The show started out with a view of the Bob Cunningham football field. The audience learned what constellations can be viewed from the field like the Big Dipper, Pegasus, Sagittarius, and Aries. The Big Dipper is one of the most easily recognizable asterisms in the night sky, found in the constellation Ursa Major, also known as the Great Bear.

Pegasus constellation lies in the Northern Hemisphere. It is the seventh largest constellation in the sky. The constellation was named after Pegasus, the winged horse in Greek mythology. The constellation is known for the Great Square of Pegasus, a familiar asterism in the northern sky, as well as for a number of bright stars and deep sky objects.

Sagittarius is easy to find because it lies on the Milky Way and its brightest stars form an asterism known as the Teapot. Aries constellation is located in the northern hemisphere. Its name means “the ram” in Latin. The constellation is usually associated with the story of the Golden Fleece in Greek mythology.

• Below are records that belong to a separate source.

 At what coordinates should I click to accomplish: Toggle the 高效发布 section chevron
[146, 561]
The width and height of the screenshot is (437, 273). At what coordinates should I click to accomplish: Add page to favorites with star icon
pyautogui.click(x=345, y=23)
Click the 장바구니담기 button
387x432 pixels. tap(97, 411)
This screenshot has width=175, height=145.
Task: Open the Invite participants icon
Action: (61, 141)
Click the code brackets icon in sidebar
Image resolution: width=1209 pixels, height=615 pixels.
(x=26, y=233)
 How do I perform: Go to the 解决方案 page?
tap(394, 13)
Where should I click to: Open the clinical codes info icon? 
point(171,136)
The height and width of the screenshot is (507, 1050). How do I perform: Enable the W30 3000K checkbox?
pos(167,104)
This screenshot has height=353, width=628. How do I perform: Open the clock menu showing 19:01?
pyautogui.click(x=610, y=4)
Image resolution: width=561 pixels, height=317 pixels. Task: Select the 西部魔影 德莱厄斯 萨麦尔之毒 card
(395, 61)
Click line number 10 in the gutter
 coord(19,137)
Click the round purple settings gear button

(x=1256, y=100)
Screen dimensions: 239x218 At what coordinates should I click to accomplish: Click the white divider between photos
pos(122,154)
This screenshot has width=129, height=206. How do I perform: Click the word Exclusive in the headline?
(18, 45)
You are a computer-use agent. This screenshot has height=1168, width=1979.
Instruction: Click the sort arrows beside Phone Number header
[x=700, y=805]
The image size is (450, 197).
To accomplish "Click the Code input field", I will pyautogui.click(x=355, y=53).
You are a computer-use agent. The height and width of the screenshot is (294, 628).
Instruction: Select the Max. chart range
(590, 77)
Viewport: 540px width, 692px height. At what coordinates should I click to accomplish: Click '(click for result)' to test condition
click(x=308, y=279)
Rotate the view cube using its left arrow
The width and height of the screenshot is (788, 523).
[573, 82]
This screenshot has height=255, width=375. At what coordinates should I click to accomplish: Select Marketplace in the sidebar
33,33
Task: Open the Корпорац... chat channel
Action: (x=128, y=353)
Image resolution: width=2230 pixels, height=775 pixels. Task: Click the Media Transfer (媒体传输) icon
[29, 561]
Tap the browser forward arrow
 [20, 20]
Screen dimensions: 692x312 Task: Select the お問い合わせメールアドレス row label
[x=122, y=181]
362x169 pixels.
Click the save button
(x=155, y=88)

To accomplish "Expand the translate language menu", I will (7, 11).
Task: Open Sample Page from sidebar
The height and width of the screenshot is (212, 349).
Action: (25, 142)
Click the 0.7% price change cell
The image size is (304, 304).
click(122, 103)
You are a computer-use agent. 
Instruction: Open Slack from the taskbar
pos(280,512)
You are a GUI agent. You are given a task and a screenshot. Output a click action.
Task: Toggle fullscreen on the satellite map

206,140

There are five “naked eye” planets, or planets that are visible without equipment: Venus, Mars, Jupiter, Saturn, and Mercury. However, Mercury is small and difficult to see, so you may want to concentrate on the other four planets.

Planets are also brighter than stars. We can use this to our advantage during twilight. When the sun first goes down, but while it is still light, the first objects we see in the sky are the planets. 10 to 15 minutes after the appearance of the planets, we start to see the brightest stars in the sky and finally, as the sky darkens, we see the dimmest stars.

There is even a great deal of frozen water and water vapor scattered through our solar system. However, only our planet has liquid water. Other planets and orbiting bodies have such extreme conditions that finding “little green men” is highly unlikely; if life existed on other planets, it would probably be in the form of tiny microorganisms. Still, the presence of other life in our solar system would boost our understanding of life and give us hope that other intelligent life exists in the universe.